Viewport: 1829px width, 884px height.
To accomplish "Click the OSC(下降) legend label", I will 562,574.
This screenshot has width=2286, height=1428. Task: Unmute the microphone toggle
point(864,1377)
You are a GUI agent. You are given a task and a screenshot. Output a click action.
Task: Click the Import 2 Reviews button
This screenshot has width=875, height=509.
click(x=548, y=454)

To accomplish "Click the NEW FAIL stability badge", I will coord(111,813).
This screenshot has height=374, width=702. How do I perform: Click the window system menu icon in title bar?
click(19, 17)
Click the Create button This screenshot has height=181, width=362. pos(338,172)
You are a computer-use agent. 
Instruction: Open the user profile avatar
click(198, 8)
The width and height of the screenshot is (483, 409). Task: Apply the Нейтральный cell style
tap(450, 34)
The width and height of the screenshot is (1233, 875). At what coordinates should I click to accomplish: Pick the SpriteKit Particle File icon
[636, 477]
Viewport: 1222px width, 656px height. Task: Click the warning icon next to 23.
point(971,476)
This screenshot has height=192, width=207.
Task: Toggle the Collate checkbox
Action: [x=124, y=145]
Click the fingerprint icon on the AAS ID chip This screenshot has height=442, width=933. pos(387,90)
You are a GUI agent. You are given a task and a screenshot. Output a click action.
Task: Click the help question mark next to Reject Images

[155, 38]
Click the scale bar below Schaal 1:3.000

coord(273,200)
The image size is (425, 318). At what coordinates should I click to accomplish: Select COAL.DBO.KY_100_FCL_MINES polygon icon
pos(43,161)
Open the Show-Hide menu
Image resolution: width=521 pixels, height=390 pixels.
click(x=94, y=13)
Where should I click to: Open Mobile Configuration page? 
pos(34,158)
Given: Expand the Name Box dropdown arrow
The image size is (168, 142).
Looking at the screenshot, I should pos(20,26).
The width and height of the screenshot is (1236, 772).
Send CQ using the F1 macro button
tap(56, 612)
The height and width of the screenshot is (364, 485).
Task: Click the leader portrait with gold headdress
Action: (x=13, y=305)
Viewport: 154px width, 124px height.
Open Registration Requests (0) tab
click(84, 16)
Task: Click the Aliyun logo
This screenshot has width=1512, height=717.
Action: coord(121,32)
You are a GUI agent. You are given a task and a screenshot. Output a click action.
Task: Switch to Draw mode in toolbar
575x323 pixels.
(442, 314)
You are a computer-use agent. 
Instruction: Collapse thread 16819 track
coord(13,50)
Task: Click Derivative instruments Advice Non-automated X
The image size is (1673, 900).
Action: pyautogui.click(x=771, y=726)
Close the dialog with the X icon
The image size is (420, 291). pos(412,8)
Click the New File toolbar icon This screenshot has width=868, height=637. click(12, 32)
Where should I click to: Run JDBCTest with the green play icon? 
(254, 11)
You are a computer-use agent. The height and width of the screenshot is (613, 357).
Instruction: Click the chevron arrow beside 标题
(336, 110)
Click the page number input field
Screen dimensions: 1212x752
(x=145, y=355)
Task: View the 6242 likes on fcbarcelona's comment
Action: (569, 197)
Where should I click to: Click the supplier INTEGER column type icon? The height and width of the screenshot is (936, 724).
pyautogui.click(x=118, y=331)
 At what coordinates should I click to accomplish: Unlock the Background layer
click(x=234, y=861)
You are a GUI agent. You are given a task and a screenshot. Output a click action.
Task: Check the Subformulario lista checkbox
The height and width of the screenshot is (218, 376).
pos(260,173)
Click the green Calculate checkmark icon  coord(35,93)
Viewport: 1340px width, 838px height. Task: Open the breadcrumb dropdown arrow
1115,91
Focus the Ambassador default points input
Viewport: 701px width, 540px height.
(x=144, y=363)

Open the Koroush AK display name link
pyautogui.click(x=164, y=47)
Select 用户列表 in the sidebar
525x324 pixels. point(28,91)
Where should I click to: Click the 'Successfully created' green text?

§ What is asked: In the items above, substitute "desktop agent" for every "GUI agent" and leave everything else unchanged.

§ Result for this exercise:
Viewport: 1829px width, 884px height.
To accomplish "Click the OSC(下降) legend label", I will 562,574.
This screenshot has width=2286, height=1428. Task: Unmute the microphone toggle
point(864,1377)
You are a desktop agent. You are given a task and a screenshot. Output a click action.
Task: Click the Import 2 Reviews button
This screenshot has width=875, height=509.
click(x=548, y=454)

To accomplish "Click the NEW FAIL stability badge", I will coord(111,813).
This screenshot has height=374, width=702. How do I perform: Click the window system menu icon in title bar?
click(19, 17)
Click the Create button This screenshot has height=181, width=362. pos(338,172)
You are a computer-use agent. 
Instruction: Open the user profile avatar
click(198, 8)
The width and height of the screenshot is (483, 409). Task: Apply the Нейтральный cell style
tap(450, 34)
The width and height of the screenshot is (1233, 875). At what coordinates should I click to accomplish: Pick the SpriteKit Particle File icon
[636, 477]
Viewport: 1222px width, 656px height. Task: Click the warning icon next to 23.
point(971,476)
This screenshot has height=192, width=207.
Task: Toggle the Collate checkbox
Action: [x=124, y=145]
Click the fingerprint icon on the AAS ID chip This screenshot has height=442, width=933. pos(387,90)
You are a desktop agent. You are given a task and a screenshot. Output a click action.
Task: Click the help question mark next to Reject Images

[155, 38]
Click the scale bar below Schaal 1:3.000

coord(273,200)
The image size is (425, 318). At what coordinates should I click to accomplish: Select COAL.DBO.KY_100_FCL_MINES polygon icon
pos(43,161)
Open the Show-Hide menu
Image resolution: width=521 pixels, height=390 pixels.
click(x=94, y=13)
Where should I click to: Open Mobile Configuration page? 
pos(34,158)
Given: Expand the Name Box dropdown arrow
The image size is (168, 142).
Looking at the screenshot, I should pos(20,26).
The width and height of the screenshot is (1236, 772).
Send CQ using the F1 macro button
tap(56, 612)
The height and width of the screenshot is (364, 485).
Task: Click the leader portrait with gold headdress
Action: (x=13, y=305)
Viewport: 154px width, 124px height.
Open Registration Requests (0) tab
click(84, 16)
Task: Click the Aliyun logo
This screenshot has width=1512, height=717.
Action: coord(121,32)
You are a desktop agent. You are given a task and a screenshot. Output a click action.
Task: Switch to Draw mode in toolbar
575x323 pixels.
(442, 314)
You are a computer-use agent. 
Instruction: Collapse thread 16819 track
coord(13,50)
Task: Click Derivative instruments Advice Non-automated X
The image size is (1673, 900).
Action: pyautogui.click(x=771, y=726)
Close the dialog with the X icon
The image size is (420, 291). pos(412,8)
Click the New File toolbar icon This screenshot has width=868, height=637. click(12, 32)
Where should I click to: Run JDBCTest with the green play icon? 
(254, 11)
You are a computer-use agent. The height and width of the screenshot is (613, 357).
Instruction: Click the chevron arrow beside 标题
(336, 110)
Click the page number input field
Screen dimensions: 1212x752
(x=145, y=355)
Task: View the 6242 likes on fcbarcelona's comment
Action: (569, 197)
Where should I click to: Click the supplier INTEGER column type icon? The height and width of the screenshot is (936, 724).
pyautogui.click(x=118, y=331)
 At what coordinates should I click to accomplish: Unlock the Background layer
click(x=234, y=861)
You are a desktop agent. You are given a task and a screenshot. Output a click action.
Task: Check the Subformulario lista checkbox
The height and width of the screenshot is (218, 376).
pos(260,173)
Click the green Calculate checkmark icon  coord(35,93)
Viewport: 1340px width, 838px height. Task: Open the breadcrumb dropdown arrow
1115,91
Focus the Ambassador default points input
Viewport: 701px width, 540px height.
(x=144, y=363)

Open the Koroush AK display name link
pyautogui.click(x=164, y=47)
Select 用户列表 in the sidebar
525x324 pixels. point(28,91)
Where should I click to: Click the 'Successfully created' green text?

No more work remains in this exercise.